En un mundo en donde lo sagrado y lo profano convergen de maneras
tan complejas, donde en el cuerpo dividido de Francisco y Bergoglio se
disputa el curso de un proceso social abierto, será preciso observar con
rigor y detalle los gestos del nuevo papa respecto de su posición ante
los gobiernos populares de la región; a los que rige el intento de
revertir las consecuencias nefastas del capitalismo neoliberal y que, a
diferencia de los países del Este europeo a inicios de la década del
’80, gozan de un extraordinario apoyo popular.

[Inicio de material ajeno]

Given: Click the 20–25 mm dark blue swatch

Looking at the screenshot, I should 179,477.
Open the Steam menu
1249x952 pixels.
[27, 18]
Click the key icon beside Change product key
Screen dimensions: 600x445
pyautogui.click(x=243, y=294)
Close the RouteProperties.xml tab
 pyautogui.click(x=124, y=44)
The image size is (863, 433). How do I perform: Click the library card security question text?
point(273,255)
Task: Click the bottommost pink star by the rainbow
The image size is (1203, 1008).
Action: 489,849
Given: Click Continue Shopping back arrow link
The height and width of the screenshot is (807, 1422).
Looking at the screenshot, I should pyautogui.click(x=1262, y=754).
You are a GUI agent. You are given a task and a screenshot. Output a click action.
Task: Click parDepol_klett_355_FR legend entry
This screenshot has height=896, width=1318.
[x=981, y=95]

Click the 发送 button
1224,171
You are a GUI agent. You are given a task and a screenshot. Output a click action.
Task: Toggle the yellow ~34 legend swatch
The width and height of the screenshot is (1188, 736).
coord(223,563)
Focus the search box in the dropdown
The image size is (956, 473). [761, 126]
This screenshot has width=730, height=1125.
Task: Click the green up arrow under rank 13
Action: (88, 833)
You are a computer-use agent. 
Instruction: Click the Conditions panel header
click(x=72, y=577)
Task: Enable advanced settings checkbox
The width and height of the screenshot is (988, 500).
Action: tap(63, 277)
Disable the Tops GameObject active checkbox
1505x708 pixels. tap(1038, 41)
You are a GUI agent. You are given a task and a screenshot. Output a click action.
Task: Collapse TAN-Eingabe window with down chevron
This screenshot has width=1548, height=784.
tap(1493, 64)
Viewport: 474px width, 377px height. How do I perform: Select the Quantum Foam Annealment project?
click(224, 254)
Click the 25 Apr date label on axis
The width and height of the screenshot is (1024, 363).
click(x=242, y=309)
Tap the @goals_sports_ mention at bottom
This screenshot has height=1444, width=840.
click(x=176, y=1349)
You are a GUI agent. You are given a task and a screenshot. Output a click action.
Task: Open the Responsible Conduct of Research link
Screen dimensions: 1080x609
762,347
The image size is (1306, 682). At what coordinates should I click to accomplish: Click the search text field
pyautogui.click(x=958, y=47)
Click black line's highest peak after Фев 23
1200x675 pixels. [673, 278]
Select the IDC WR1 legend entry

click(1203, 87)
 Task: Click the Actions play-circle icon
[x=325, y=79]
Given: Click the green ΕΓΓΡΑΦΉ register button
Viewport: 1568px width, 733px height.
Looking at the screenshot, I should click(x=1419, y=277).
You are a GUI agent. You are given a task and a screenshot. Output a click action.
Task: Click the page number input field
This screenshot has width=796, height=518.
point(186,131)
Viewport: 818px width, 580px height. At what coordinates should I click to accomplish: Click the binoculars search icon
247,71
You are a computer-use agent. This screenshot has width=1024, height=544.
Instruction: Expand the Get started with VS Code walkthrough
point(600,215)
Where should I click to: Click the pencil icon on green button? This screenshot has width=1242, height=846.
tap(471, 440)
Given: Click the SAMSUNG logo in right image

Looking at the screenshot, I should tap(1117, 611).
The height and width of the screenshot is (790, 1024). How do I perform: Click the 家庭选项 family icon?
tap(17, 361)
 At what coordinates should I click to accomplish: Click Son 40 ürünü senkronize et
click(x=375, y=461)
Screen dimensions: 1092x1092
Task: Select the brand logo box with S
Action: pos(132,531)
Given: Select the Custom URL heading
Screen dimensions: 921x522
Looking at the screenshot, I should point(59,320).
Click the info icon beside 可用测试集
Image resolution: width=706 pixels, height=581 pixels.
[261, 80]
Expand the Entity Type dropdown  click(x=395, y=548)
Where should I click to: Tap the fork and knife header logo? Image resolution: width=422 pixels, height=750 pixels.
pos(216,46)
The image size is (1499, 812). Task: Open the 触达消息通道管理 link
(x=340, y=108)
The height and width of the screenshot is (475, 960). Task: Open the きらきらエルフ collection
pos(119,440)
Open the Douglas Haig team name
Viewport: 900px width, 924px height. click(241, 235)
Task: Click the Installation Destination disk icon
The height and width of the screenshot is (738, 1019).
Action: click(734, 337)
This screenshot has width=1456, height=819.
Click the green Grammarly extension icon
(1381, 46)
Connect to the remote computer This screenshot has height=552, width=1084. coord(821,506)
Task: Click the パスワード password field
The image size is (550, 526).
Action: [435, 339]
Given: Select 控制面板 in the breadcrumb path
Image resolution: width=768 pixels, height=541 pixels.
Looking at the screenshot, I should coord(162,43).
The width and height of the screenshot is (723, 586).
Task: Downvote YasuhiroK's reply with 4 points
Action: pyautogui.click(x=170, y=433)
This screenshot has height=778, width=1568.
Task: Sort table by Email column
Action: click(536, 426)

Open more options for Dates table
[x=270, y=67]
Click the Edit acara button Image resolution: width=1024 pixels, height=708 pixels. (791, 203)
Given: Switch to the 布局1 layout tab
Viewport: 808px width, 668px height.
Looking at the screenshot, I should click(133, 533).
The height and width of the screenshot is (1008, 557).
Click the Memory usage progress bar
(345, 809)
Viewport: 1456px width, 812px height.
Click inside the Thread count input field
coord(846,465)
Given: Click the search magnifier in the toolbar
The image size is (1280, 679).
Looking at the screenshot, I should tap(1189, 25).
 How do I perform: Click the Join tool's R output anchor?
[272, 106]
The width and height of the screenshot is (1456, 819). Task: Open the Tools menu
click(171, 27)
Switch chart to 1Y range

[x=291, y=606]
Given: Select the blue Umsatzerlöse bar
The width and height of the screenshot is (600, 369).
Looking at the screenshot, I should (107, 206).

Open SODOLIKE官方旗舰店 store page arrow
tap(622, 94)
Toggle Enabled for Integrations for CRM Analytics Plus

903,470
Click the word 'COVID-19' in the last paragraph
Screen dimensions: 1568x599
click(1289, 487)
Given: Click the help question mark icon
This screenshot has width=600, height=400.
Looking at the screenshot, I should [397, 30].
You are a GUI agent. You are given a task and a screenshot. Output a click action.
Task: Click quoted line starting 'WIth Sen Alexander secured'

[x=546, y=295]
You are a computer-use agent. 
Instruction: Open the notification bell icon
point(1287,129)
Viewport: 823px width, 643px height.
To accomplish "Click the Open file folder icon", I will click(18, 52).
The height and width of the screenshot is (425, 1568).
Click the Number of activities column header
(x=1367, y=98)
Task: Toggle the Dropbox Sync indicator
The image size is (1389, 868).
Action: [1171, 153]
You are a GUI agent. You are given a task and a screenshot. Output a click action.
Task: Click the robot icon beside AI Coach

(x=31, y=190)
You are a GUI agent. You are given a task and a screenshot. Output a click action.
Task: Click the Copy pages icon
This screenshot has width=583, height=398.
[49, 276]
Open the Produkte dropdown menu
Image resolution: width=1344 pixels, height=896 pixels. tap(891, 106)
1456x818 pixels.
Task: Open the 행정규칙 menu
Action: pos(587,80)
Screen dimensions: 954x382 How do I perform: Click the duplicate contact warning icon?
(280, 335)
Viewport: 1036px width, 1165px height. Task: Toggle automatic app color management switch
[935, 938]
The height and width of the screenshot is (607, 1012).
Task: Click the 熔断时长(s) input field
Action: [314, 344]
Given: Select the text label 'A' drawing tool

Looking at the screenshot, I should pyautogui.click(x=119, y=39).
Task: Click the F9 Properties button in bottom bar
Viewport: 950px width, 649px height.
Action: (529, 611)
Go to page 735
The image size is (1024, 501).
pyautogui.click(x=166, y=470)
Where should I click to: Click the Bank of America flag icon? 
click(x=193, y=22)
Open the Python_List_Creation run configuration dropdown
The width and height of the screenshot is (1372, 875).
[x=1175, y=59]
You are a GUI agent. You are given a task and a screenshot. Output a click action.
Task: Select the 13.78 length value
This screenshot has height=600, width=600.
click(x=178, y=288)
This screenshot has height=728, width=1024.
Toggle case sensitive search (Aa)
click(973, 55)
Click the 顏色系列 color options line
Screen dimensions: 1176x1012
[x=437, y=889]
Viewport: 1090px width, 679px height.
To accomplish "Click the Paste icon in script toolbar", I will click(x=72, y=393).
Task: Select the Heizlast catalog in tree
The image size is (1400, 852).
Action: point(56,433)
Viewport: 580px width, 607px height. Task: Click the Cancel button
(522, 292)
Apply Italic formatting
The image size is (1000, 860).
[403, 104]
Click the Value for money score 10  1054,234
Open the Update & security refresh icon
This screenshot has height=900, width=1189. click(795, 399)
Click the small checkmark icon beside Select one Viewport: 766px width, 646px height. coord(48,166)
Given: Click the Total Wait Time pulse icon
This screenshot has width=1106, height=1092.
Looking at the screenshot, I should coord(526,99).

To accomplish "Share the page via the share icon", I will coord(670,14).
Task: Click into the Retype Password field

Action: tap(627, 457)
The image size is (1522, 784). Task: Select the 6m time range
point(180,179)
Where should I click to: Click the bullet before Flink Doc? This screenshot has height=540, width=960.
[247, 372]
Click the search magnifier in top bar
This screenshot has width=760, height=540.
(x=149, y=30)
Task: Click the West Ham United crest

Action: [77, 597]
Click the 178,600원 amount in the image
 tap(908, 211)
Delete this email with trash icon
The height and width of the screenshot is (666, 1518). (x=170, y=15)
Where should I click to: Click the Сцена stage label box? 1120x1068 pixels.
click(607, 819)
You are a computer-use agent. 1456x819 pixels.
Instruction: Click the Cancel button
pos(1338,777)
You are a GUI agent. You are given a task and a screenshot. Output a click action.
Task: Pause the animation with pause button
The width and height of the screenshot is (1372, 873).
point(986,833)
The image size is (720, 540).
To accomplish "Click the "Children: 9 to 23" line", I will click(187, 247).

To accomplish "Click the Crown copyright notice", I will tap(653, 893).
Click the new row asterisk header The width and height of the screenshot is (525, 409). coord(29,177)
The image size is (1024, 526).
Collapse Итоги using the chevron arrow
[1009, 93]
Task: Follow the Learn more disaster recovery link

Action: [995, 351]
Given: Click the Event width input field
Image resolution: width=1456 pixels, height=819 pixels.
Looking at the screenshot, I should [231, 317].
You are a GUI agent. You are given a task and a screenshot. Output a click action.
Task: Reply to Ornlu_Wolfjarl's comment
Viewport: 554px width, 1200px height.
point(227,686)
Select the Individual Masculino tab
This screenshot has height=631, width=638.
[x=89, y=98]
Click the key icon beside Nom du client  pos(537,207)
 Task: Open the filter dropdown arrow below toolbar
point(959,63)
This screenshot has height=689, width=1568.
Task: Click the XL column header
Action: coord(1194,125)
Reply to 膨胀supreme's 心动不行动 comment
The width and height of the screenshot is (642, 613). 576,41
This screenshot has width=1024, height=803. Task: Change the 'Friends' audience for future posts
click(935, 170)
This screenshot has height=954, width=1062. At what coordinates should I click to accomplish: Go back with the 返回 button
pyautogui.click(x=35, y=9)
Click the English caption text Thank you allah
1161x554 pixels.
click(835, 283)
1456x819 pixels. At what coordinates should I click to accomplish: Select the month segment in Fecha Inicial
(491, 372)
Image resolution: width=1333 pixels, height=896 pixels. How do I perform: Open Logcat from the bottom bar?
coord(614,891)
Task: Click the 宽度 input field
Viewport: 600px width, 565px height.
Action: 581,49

Comparto con Verbitsky la determinación por enfrentar este clima de
entusiasmo por la designación de Bergoglio como nuevo papa de la Iglesia
Católica y el intento de hacer pasar tal nombramiento como un soplo
mágico de esperanza. Los pergaminos que ostenta Francisco distan
bastante de ser todo lo venturoso que se pretende. No debe dejar de
advertirse que difícilmente pueda resultar positivo para el curso de las
transformaciones que se produjeron en nuestro país, y en la región en
su conjunto, este evidente retroceso a un reverdecer religioso y
nacionalista, cuyo objetivo estratégico no se encuentra, precisamente,
en profundizar los cambios logrados hasta el presente. Es evidente que
el flamante reinado de Francisco Bergoglio estará atravesado por la
dualidad expuesta en estas líneas; en un contexto local y regional donde
no será fácil escindir sus acciones de la lucha por la hegemonía
política, entendiendo esto último como la conducción intelectual
política y moral de la sociedad que la Iglesia Católica se decidió a
librar usando toda la fuerza de la que dispone. Confrontación para la
que valen como nunca las atormentadas palabras de Dimitri Karamazov en
Los Hermanos Karamazov, de Fedor Dostoievski: “En el duelo entre Dios y
el diablo, el corazón humano es el campo de batalla”.
* Sociólogo. Investigador del Instituto Gino Germani (UBA/Conicet).